The administration continues to block congressional efforts to get to the bottom of the operation and refuses to offer a plausible explanation for it.

We could also point out that despite holding complete control of the government for the first two years of his presidency Mr. Obama did nothing to solve our illegal immigration problem or to clarify the status of undocumented immigrants.

His administration squandered billions of dollars of taxpayers' money on green energy boondoggles run, in many cases, by big donors to his campaign.

His administration also seems to have cooperated in stripping thousands of non-union retirees of their pensions as part of the massive bailout to his union supporters in the GM/Chrysler auto rescue and now refuses to release documents that would clarify the government's role in this scandal.

His administration refuses to tell us why four Americans were killed in an attack on our embassy in Libya when, despite repeated calls for help, they were denied any military support.
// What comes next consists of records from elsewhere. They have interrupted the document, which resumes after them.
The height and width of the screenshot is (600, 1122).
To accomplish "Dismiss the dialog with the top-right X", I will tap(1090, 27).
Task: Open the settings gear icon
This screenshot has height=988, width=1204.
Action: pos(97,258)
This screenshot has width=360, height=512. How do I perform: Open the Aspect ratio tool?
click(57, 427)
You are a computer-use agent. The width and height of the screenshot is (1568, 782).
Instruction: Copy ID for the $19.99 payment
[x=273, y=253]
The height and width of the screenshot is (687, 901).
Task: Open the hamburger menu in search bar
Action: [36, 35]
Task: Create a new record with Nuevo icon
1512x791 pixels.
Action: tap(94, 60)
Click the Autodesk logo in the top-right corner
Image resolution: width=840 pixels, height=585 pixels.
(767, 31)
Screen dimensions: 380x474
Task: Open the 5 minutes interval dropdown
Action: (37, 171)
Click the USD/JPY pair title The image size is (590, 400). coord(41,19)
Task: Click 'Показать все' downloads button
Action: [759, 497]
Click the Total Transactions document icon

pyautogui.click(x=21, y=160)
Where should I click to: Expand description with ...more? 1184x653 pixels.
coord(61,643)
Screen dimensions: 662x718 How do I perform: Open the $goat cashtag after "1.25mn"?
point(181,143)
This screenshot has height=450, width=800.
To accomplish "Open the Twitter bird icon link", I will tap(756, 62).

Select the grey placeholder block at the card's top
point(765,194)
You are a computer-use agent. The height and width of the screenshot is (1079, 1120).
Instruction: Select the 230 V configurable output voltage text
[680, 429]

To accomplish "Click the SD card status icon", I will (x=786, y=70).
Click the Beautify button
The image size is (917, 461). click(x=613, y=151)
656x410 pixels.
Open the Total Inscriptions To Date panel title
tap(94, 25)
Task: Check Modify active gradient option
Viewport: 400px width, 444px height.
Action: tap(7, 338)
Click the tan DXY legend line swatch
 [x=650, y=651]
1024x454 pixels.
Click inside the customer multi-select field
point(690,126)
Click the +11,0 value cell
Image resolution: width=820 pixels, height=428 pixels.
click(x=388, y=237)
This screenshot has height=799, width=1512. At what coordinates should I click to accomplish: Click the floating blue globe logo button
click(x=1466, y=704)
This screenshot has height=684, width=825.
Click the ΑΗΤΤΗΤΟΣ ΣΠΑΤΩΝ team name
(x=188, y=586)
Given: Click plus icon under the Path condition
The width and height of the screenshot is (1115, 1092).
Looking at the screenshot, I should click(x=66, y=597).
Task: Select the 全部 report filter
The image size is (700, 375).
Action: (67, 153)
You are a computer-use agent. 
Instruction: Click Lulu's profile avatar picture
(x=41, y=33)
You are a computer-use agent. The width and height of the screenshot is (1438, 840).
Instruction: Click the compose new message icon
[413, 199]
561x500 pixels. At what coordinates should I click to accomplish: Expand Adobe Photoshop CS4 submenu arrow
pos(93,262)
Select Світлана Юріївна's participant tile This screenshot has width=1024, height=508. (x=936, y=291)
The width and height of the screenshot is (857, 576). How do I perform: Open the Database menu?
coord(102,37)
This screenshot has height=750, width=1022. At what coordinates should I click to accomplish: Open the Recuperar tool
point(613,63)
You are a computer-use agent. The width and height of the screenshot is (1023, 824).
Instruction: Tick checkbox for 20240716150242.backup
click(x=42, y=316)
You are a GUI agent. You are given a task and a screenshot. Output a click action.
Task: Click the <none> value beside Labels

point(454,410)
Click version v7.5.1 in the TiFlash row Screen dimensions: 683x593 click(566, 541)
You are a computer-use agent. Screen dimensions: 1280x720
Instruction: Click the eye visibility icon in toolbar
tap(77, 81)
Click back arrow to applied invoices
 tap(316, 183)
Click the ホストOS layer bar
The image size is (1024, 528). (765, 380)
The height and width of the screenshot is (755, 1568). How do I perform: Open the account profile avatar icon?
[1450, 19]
Mr. Obama has cynically accused Republicans of waging a "War on Women" when, in fact, his own White House, according to a book by Ron Susskind, would have been ripe for a lawsuit if it were a private business because the prevailing environment was so hostile to women.

Indeed, former economic advisor Cynthia Roemer said that she "felt like a piece of meat" in this White House.

We could also point out that however one feels about abortion, most people are strongly opposed to infanticide and should be deeply troubled that as an Illinois state senator Mr. Obama twice voted against a bill that would require that babies born alive after botched abortions not be allowed to die.

Finally, there is the matter of personal integrity. As explained here, Mr. Obama is not above deliberately misrepresenting facts to gain political advantage.

Indeed, for two weeks after the Benghazi assault his administration deliberately misled the American people as to the nature of the attack, presumably to hide from the voters the failure of his foreign policy.

Perhaps Mr. Romney would turn out to be no better, but he could scarcely be worse. If moral considerations are the primary determinant in how one casts one's vote it's hard for me to see how a vote for the incumbent could be justified.